Transcript
Maria:
Hello. My name’s María Fernández-Toro. I work at The Open University and I’m here with three colleagues from the Magicc Project, which is a multilingual project that brings together colleagues from universities all across Europe, and the purpose of this project is to develop a clear description of what it entails to be multilingual and multicultural in higher education. So I’m here with Teija from Finland. Hello Teija.
Teija:
Hello.
Maria:
Nadia from Switzerland.
Nadia:
Hello.
Maria:
And Jim from the UK.
Jim:
Hello.
Maria:
And we are going to be discussing um our experience as part of the Magicc project team. The peculiarity of this project team is that we all speak in English, but there are very few actual native speakers of English in the group. So I wanted to ask you, the first question I wanted to ask you was um, what do you think are the advantages and the disadvantages of speaking English in the project?
Nadia:
Well I think the biggest advantage of speaking English is that everybody understands. We are approximately, except those who are natives, we are at the same level I think mostly and it’s also the language of the theories and of the or … linguistics and … [inaudible] that we are using. So that’s the biggest advantage of using English. But the disadvantage of using English is sometimes it’s tiring.
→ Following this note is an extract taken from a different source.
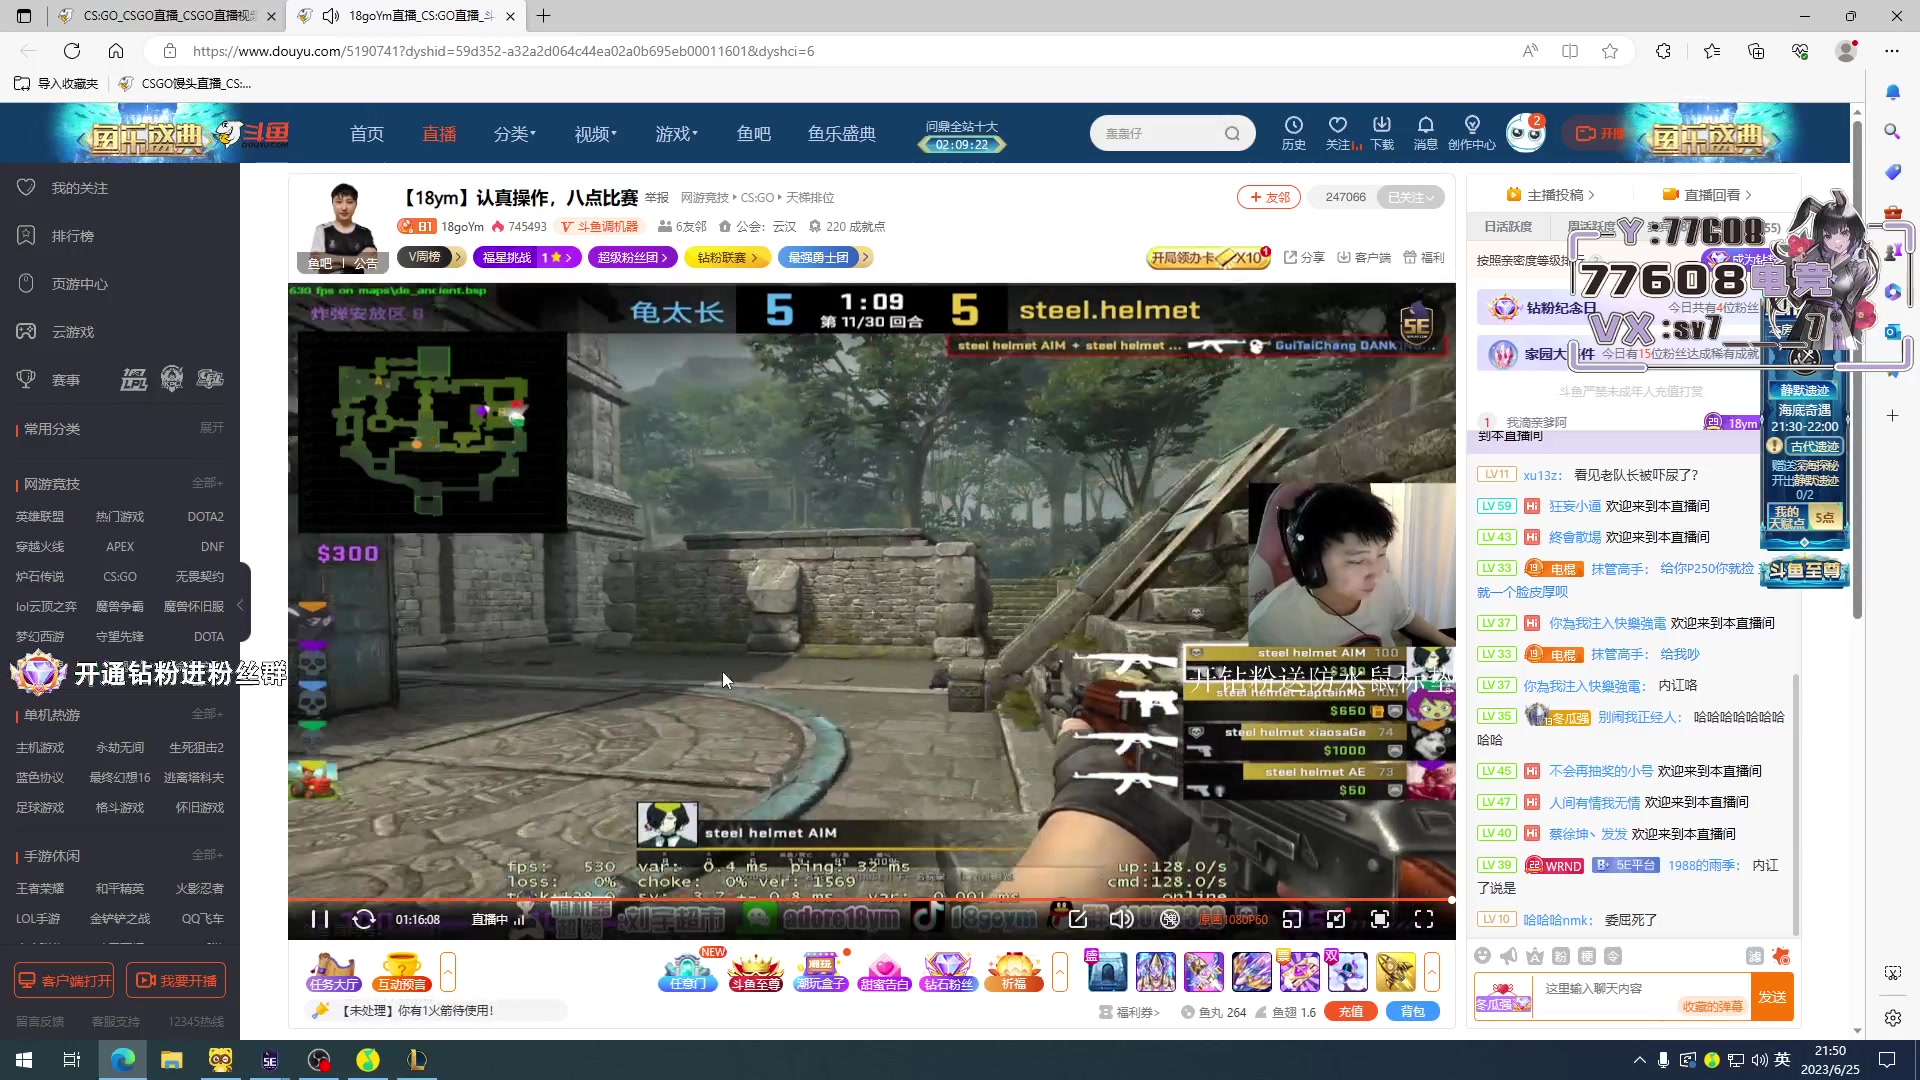This screenshot has height=1080, width=1920.
Task: Open the 潮玩盒子 gift box icon
Action: (821, 971)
So, it would be so much easier to speak some other languages than English and listening all the time because it’s not the easiest language for instance for me, so for me it’s a little bit tiring.
Maria:
Would you agree with this view of the advantages and disadvantages?
Jim:
Well, um, I have the big advantage that everybody is speaking the language which I speak as a first language. So in terms of feeling tired or not, actually it’s quite interesting to be honest there is something tiring for me or it is sometimes difficult for me to stay focused on some of the … on some of the interactions. We’re dealing with quite complex topics. Added to that is the fact that people are speaking English as an additional or second language and are not always completely um accurate, from my point of view, in the way that they’re expressing themselves. So I am having to make those kinds of adjustments in my listening and I must confess sometimes I drift off.
Nadia:
Yeah, well I would agree that it must be frustrating to listen to people who are always making imprecise er discourse and as a non-native and quite tired person [laughs] I must say that I’m very much frustrated because I cannot be precise in my … in my interventions. I cannot rely on jokes. I cannot rely on quotations that the other people or references that the other people would understand without me explaining what I mean, which would be different in my own language of course. And um the frustration is it can be on both sides. But on the good side it’s clear that if we hadn’t a lingua franca, whatever it be, we couldn’t work together. There wouldn’t be any possibility of switching languages, from languages all the time. So we need to have some kind of common understanding. It would be, but it’s quite frustrating in the long term because you never develop the kind of vocabulary you need in, I mean, you have to learn it. You don’t have the nuance. You don’t have all the special er inflection that you would like to put into your interventions or, this is difficult to … it’s difficult to speak and it’s difficult to listen.
Maria:
What does it feel in terms of your identity? Do you think it does something to your identity when you are in a group like this?
Teija:
I think it does because er I do agree with Nadia because if I were speaking Finnish or even French, I would make jokes and I would have the different kind of vocabulary and different kinds of sentences. And now I’m losing a great part of my identity with English because it’s not a very good language that I speak, though I don’t speak it very well.
Maria:
Does it work both ways?
Jim:
Yes. It’s interesting. I mean, the first thing I want to say is that I’m actually overawed by the language ability of the people in the group, that I feel very inadequate in comparison. What I mean by that is that I’m … most of the time I’m aware that people are speaking English as an additional language and how well they are doing it, you are doing it. So that’s an important thing. It kind of reminds me, when I lived in the Netherlands, where people speak English very well as well, I’d go on and I’d forget that I was in a foreign country, and suddenly they would behave in a Dutch way and I’d sort of think ‘why don’t you behave properly?’ Because I’d forgotten [laughter] that they actually weren’t English people and they were speaking in, they weren’t speaking their own language. So I think there’s a bit of that as well in the group that I can forget that people are speaking English as another language. But a large part of the time I’m very overawed really at the ability which people are showing. And I feel somewhat diminished as well, so my identity feels reduced as well in some way.
Nadia:
I’d like to add that one thing which is really difficult on the long term is that it takes so much time to say the same thing. I mean if I had to explain, well I am working in software design, so we had a software design group today and I had to explain slowly each step because it’s not natural for me to do it in English. I do it in French usually. So it does take so much more time. It’s really difficult for the other people because they could go quickly in the same work. So, and if you add all this time lapse that er everybody is taking to explain things then it doubles the time you need to do the same task which is, well it’s better than not doing the task at all, but sometimes you just say, if we could just spend one sentence and one minute to explain what we need and that’s it because it would take no more than one minute if I had to tell it in French.